Tuesday, August 10, 2010

Plagiarism is a Big Moral Deal

But not according to Stanley Fish today in a NYT post titled "Plagiarism is Not a Big Moral Deal". Now a lot depends on Fish's use of the words "big" and "moral".

First, on the claim that plagiarism is an issue in the small world of academia. Fish notes:

The concept of plagiarism, however, is learned in more specialized contexts of practice entered into only by a few; it’s hard to get from the notion that you shouldn’t appropriate your neighbor’s car to the notion that you should not repeat his words without citing him.
So, plagiarism is not like stealing apparently. But is that right? Is it really more like breaking the rules of a game? This is what Fish suggests with the several paragraphs long discussion of various sports and their rules. A rule, in that context, is simply an agreement on the procedures that should be followed. No big moral deal - as he says.

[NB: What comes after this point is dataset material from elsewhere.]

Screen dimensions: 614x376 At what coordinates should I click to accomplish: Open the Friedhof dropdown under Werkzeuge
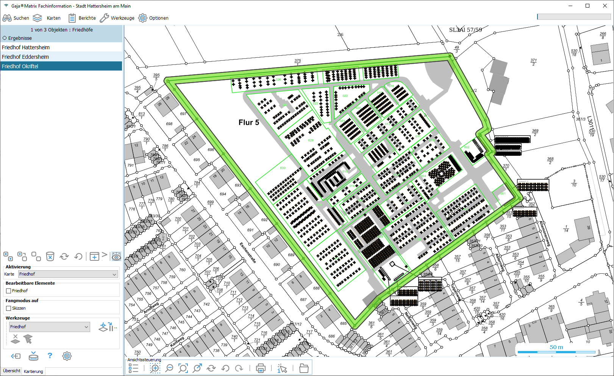coord(49,327)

Second, on defining plagiarism, it is found to lack a philosophical basis, and therefore has no moral claim on which its proscription can stand:

the ground plagiarism stands on is more mundane and firm; it is the ground of disciplinary practices and of the histories that have conferred on those practices a strong, even undoubted (though revisable) sense of what kind of work can be appropriately done and what kind of behavior cannot be tolerated.
So disciplinary practice and moral proscription are two parallel universes? Fish says that originality, which is what plagiarism is intended to protect is not such a big deal:

If it is wrong to plagiarize in some context of practice, it is not because the idea of originality has been affirmed by deep philosophical reasoning, but because the ensemble of activities that take place in the practice would be unintelligible if the possibility of being original were not presupposed.
But originality does not need to be philosophically based in order for the literal copying of a text to be wrong. Taking something without asking is wrong. Period. That is a moral claim, and there are numerous contexts to which it applies. Some are professional, others are not. Why is this so complicated? Stealing is morally and professionally proscribed and no philosophical justification or that philosophy's denial (Fish) adds anything to this proscription.

Fish ends with the following, which is where he is most tellingly wrong:

Everyday disciplinary practices do not rest on a foundation of philosophy or theory; they rest on a foundation of themselves; no theory or philosophy can either prop them up or topple them.
No, Professor Fish. Everyday disciplinary practices rest on the foundation of human art and science, the conventions of which are possible on the basis of human nature, a nature capable of virtue and vice and much else besides.

That is the ultimate moral foundation by which the rising problem of plagiarism ought to be judged. Plagiarism is stealing or lying and usually both if done intentionally. (The plagiarism which I've encountered as a teacher is the unintentional sort - people who literally did not know that they were stealing/lying!)

But here's the point: the person who plagiarized Professor Fish undoubtedly still feels guilt over what he/she did. And guilt is a sure sign of moral failure, a different kind of failure than forgetting to tag third base on the way to home.